This series explains connectivity options for CAD hardware. The first post covered network connections and USB. Now we'll discuss PCI, FireWire and eSATA.
Yes, the old standard PCI add-in card is still around, and from a user's perspective is completely different than PCI Express. A PCI slot can't support a PCI Express card, and vice versa. However, workstations will still include a PCI slot or two for low-demand legacy cards. Unless you have some special legacy PCI requirements, you're unlikely to be disappointed by whatever your OEM provides.
In the age of first-generation USB, FireWire (also known as IEEE 1394) was pretty much a requirement, as USB's bandwidth was too wimpy to handle video. That changed dramatically with USB 2.0, which more or less matched FireWire in performance.

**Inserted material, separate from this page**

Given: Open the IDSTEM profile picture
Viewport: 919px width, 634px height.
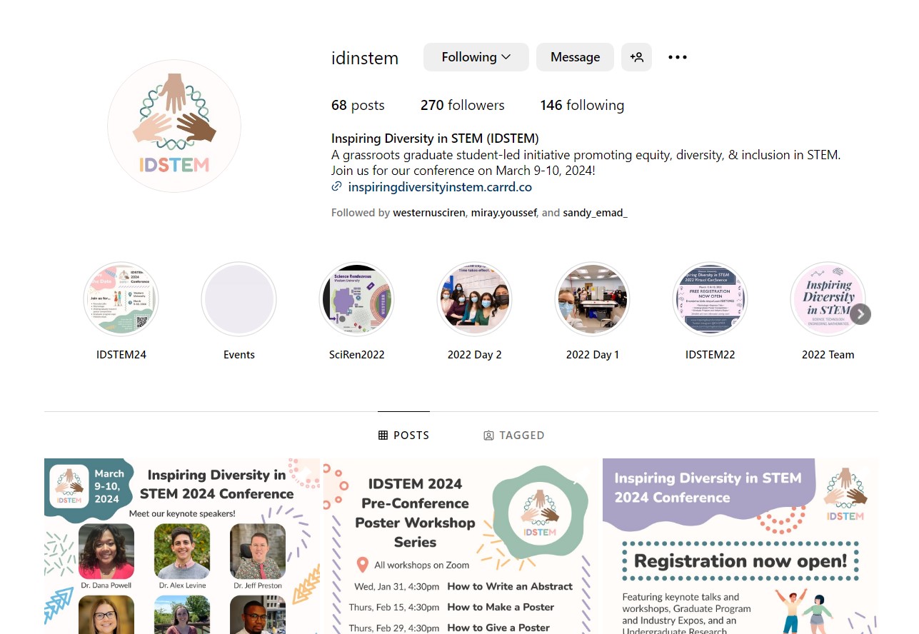Looking at the screenshot, I should pos(174,126).
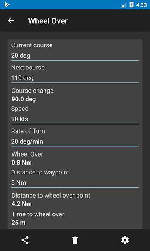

At this point, if you plan to keep a legacy device that requires FireWire — and check it out closely, as many devices that support FireWire also support USB 2.0 — then of course make sure your machine has a FireWire port (and you can always add a PCI or PCI Express card).

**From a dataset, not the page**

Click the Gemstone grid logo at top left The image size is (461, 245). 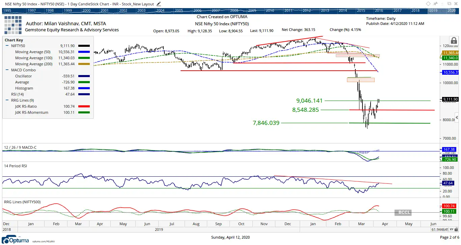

Most modern workstations also include an eSATA connection, a high-speed computer bus interface that connects host bus adapters to mass storage devices such as hard disk and optical drives. With USB 2.0's advance in speed, most of us just naturally opt for USB to accommodate external storage. And with USB 3.0 on the horizon, it's hard to see what use eSATA will serve in the longer term, beyond supporting legacy devices.